Saturday, February 23, 2013

Lawrence pays $25,250.61 to settle police officer's New Jersey Law Against Discrimination (LAD) suit

On May 23, 2012, the Township of Lawrence (Mercer County) agreed to pay $25,250.61 to former Township police officer who claimed that the police department refused to promote him to police sergeant due to him being African-American.

In his suit, John Glenn, who has served as a Lawrence Township office for 17 years, alleged that had he been promoted, he would have been the first African-American or other minority to attain the rank of sergeant or above.  According to Glenn's complaint, Lawrence Township's police force of 67 had, as of 2005, only 7 African-American officers. 

As part of the settlement, the Township also agreed to help Glenn obtain a disability pension and retiree medical benefits from the Police and Firemen's Retirement System (PFRS).

The case is captioned Glenn v. Lawrence Township Police Department, Federal Case No. 3:10-cv-03121 and Glenn's attorney was Daniel S. Sweetser of Lawrenceville.  Case documents are on-line here.

The settlement agreement contains a confidentiality clause, which prevents the parties to the suit from publicly disclosing the settlement terms.  Fortunately, however, these confidentiality clauses do not trump the public's right to obtain copies of settlement agreements that arise out of lawsuits in which a government agency or official is a defendant.

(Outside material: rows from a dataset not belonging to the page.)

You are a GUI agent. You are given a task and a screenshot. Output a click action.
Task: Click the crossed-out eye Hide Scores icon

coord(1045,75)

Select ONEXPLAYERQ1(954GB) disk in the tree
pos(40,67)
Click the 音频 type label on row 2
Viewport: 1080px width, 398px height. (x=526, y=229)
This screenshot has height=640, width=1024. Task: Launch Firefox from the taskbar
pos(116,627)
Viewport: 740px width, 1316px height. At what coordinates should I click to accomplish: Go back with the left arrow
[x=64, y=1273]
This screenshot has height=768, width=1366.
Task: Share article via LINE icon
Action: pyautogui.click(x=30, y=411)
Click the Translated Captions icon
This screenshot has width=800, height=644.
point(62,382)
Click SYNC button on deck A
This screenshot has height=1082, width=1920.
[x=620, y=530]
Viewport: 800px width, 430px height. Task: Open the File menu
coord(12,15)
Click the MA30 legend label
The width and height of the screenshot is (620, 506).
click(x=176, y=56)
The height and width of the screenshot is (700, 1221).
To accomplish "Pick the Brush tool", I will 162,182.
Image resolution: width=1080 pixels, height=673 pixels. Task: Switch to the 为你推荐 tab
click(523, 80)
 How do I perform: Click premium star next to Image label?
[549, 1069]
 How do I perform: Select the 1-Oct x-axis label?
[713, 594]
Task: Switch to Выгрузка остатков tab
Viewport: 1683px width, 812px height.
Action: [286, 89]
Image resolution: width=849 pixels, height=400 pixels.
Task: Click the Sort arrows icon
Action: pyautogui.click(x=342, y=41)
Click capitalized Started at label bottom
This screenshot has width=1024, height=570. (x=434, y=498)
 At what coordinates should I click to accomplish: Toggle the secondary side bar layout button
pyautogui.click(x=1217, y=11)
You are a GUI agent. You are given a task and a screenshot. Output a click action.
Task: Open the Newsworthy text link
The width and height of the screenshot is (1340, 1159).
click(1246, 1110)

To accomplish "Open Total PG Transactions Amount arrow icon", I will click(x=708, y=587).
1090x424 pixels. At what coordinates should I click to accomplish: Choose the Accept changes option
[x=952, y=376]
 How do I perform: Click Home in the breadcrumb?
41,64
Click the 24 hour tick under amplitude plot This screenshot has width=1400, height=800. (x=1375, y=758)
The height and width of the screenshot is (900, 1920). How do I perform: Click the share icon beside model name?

None of Glenn's allegations have been proven or disproven in court. The settlement agreement resolution expressly states that the $25,250.61 payment does not constitute an admission of wrongdoing by Lawrence or any of its officials. All that is known for sure is that Lawrence or its insurer, for whatever reason, decided that it would rather pay Glenn $25,250.61 than take the matter to trial. Perhaps the defendants' decision to settle was done to save further legal expense and the costs of trying what were in fact exaggerated or meritless claims. Or, perhaps the claims were true and the defendants wanted to avoid being embarrassed at trial. This is the problem when cases settle before trial--it is impossible to know the truth of what really happened.